Buried deep within the AP story on Israel stopping yet another attempt to break its blockade of Gaza are these few words about the daily rocket barrages resuming:

Israel and Egypt imposed a blockade on Gaza after the militant Hamas group seized power in June 2007. Israel slightly loosened its sanctions as part of a truce with Hamas that began nearly six months ago but sealed the territory again after violence resumed in early November. Israel says it will open the crossings after Gaza militants halt their near-daily rocket fire at Israeli towns and at the border crossings where goods enter the territory.

The military says four rockets and three mortar shells hit Israel on Sunday. There were no injuries reported. Militants fired seven rockets and mortars into Israel on Saturday.

They are in paragraphs eight and nine, and so, will not show up in most World News sections of your Sunday paper. There is also no attribution of the breaking of the truce—which calls for the complete halt of rocket fire from Gaza—by Hamas.
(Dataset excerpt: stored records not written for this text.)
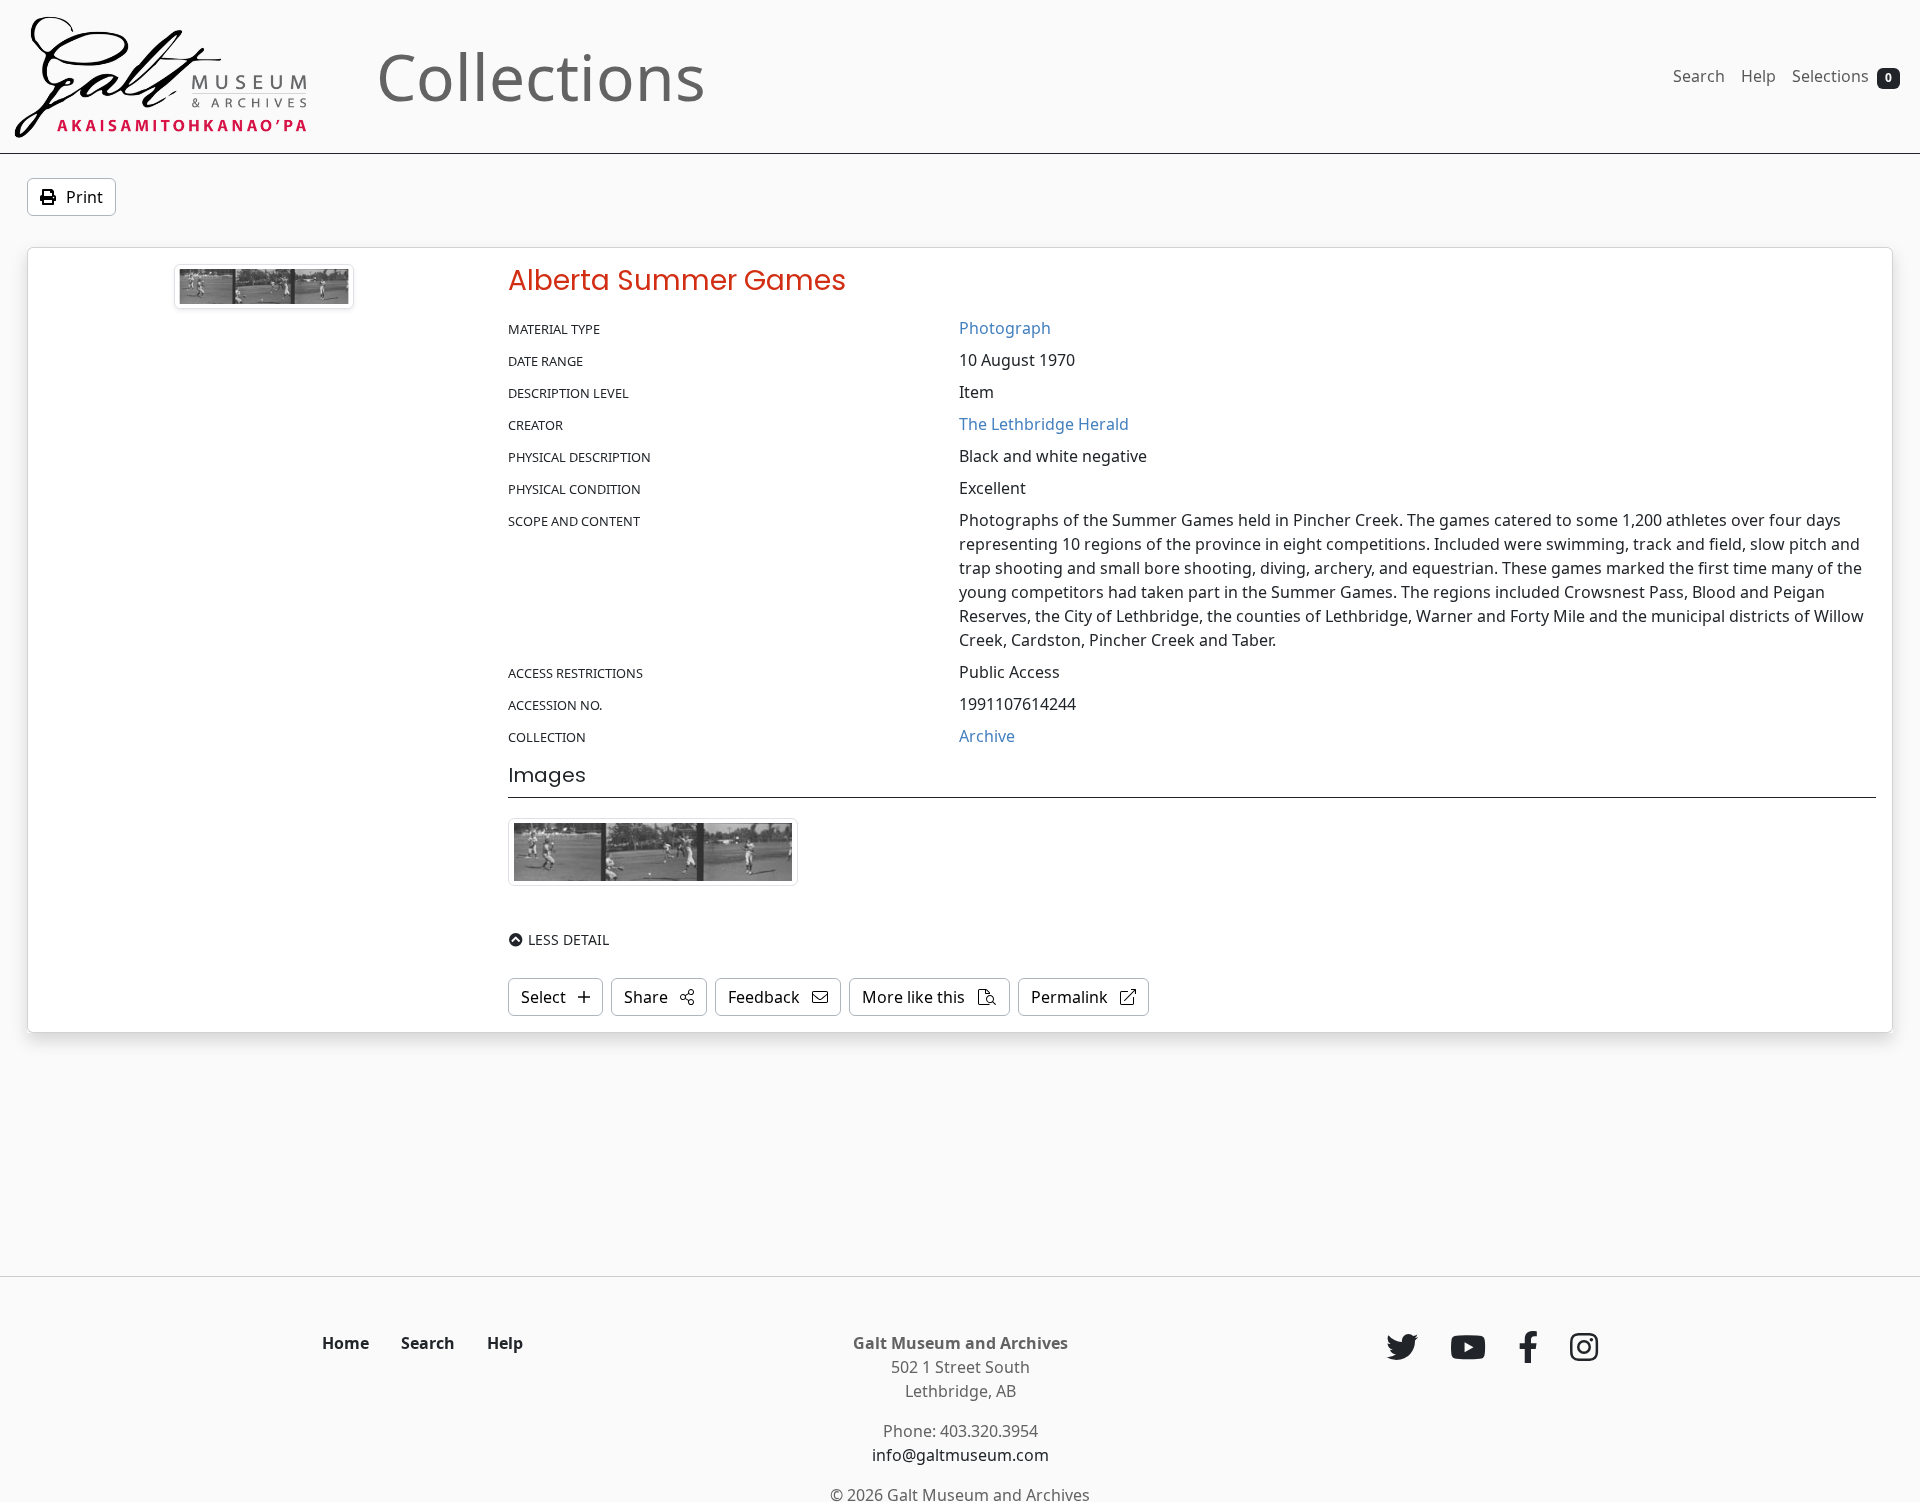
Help (1758, 76)
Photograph (1005, 328)
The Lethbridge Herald (1044, 424)
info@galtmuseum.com (960, 1455)
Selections (1842, 76)
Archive (987, 736)
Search (1699, 76)
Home (345, 1343)
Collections (541, 76)
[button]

It’s “violence resumed,” not truce-breaking.

And of course, we have to get the editorializing about how bad, bad Israel is punishing the poor, innocent Gazas for voting in a terrorist group that wants to destroy Israel:

The sanctions have deepened the hardship for Gaza’s largely impoverished population of 1.4 million, though some goods and fuel continue to enter the territory through smuggling tunnels under the Gaza-Egypt border.

Reuters doesn’t deign to include the rocket fire in its reports. This is part of its lead:

Israel’s blockade of the Gaza Strip has been stepped up in recent weeks amid a surge of violence along its frontier with the Palestinian territory.

Not a word about the rocket that landed mere feet away from a school in Sderot this morning.

Three Qassam rockets were fired at Israel from the northern Gaza Strip on Sunday afternoon. One rocket exploded at the entrance to Sderot, not far from a school, and caused a panic at the scene.

Six kassam rockets and ten mortars were fired at Israel so far this weekend.

And when the IDF goes into Gaza to try to stop the rocket fire, of course, the world media will decry Israel breaking the “truce.” Cyle of violence, yadda yadda yadda.

I’m really hoping Bibi Netanyahu gets a second chance. I don’t believe Tzipi Livni will do anything different from Olmert. And Olmert has been nothing but disaster.